The book starts by introducing us to Amy. “Before she became the Girl from Nowhere – the One Who Walked In, the First and Last and Only, who lived a thousand years – she was just a little girl in Iowa, named Amy. Amy Harper Bellafonte.” Her mother is a single parent struggling to get by, making bad choices for the best of reasons, which lead the two of them on a tragic journey. Eventually Amy’s mother abandons her with the church in the hope they can give her a better life.
Meanwhile, Professor Jonas Lear is trying to “solve the greatest mystery of all – the mystery of death itself.” Grieving for a wife killed by cancer, he is searching for a virus that prolongs life and cures all illness. Named the NOAH project – “So all the days of Noah were nine hundred and fifty years” – Lear thinks he is going to usher in a new golden age for mankind. Unfortunately, he accepts funding from the US Military who have not quite so noble goals. They wish to create super-soldiers, unstoppable killing machines to ensure America lives forever.
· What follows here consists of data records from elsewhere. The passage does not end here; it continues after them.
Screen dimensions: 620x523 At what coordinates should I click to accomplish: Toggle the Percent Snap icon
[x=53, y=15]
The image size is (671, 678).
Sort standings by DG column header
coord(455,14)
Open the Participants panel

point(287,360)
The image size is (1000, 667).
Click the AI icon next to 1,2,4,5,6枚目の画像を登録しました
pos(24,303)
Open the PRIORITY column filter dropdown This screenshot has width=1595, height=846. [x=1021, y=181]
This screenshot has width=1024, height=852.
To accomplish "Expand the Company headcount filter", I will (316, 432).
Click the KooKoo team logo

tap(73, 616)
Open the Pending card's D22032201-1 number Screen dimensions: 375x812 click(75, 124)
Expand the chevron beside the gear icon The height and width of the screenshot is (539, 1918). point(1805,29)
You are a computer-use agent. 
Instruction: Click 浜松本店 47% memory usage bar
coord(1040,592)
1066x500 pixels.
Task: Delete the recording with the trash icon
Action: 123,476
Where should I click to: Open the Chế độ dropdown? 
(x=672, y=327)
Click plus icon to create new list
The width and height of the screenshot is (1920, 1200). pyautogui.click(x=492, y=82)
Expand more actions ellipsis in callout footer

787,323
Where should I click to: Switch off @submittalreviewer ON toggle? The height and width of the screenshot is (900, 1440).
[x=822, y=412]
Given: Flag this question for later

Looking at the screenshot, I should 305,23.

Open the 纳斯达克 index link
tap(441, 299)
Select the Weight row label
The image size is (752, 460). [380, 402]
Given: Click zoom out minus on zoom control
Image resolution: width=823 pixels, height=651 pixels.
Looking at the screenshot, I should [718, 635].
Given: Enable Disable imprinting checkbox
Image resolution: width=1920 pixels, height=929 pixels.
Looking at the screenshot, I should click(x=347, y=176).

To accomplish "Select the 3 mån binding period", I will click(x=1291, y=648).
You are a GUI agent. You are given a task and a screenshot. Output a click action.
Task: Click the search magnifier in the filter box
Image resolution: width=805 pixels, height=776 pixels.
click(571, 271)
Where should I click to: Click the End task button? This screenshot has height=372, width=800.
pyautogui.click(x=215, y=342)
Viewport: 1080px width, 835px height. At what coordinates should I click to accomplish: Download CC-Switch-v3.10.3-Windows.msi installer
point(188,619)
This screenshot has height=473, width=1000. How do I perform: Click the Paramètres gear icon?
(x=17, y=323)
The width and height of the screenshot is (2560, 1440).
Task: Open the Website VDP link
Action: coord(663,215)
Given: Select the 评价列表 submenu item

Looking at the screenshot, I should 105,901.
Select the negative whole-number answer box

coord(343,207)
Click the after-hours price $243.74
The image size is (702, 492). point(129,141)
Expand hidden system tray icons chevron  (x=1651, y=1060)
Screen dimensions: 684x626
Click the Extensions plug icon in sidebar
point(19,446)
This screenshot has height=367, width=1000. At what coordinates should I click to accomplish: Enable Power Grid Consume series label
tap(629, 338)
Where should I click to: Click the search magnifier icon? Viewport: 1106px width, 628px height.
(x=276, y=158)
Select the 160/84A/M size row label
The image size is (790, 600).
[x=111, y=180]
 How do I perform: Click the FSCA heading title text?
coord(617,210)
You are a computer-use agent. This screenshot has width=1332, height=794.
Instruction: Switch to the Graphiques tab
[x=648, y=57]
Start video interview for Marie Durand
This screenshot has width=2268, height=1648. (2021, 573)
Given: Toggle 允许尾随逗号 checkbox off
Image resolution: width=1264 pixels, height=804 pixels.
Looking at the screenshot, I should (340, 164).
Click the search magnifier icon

Deep within a mountain in Colorado, they experiment on twelve convicted murderers when things go horribly wrong. The Twelve develop vampire-like powers such as immortality, incredible strength, speed, aversion to light and, of course, blood lust. Seeking a new test subject, the order goes out to bring in an unwanted girl called Amy.
As Amy is injected with a new strain of the virus, the original Twelve break free. When they make their move, all it takes is “thirty-two minutes for one world to die, another to be born.”
The Twelve, at loose in the world, kill or infect in equal measure, creating a monstrous army of “virals”. They sweep across the States, wiping out the population. Few survivors remain, kept safe behind high walls and electric fences, living in fear of when their defences are not enough to stop the monsters.
The First Colony is one such enclave in California, living day by day, until, ninety years after the outbreak, a teenage girl appears out of nowhere, bringing with her mankind’s only hope to save the world. Her name is Amy.
The tension is almost unbearable throughout the book and, just when you think things can’t get worse, they inevitably do. Cronin, in creating the virals, has managed to put the horror back into vampires. They are monsters to be truly feared and a reason to be afraid of the dark once more. Even so, he doesn’t shy from giving them depth as well and we understand the tragedy within them, driving the virals on against their will to destroy all around them.
Told through a variety of point-of-views, Cronin creates an intensely intimate portrait of each character that makes their pain and suffering more real and, when they experience small victories, the moments are all the sweeter. Whether it is Amy, the girl with the secret in her blood or Alicia, the vampire killer, or Maus, trying to protect her unborn baby, Cronin puts them all equally through hell and back, taking the reader along the way.
Yes, The Passage is a post-apocalyptic vampire horror story, and an incredibly exciting one at that, but it is also so much more. At its heart, it is a tale of families, both those created by blood and those created by circumstance. It examines what it means to be a parent and the responsibilities and sacrifices necessary to ensure the best for one’s children because the future, whatever it may be, belongs to them and, with them, lies our hope. “A baby was a fact. It was a being with a mind and a nature, and you could feel about it any way you liked, but a baby wouldn’t care. Just by existing, it demanded that you believe in a future: the future it would crawl in, walk in, live in. A baby was a piece of time; it was a promise you made that the world made back to you.”
The Passage is a beautifully written, intelligent book that transcends genre, as thrilling as it is terrifying. It’s unusual in this day and age to read such a thought-provoking book that still maintains its commercial appeal and that is, perhaps, what makes it so unique. It is a story of hope and redemption amid the most horrifying of circumstance and a test of man’s ability to endure no matter what. I cannot wait to find out what happens next.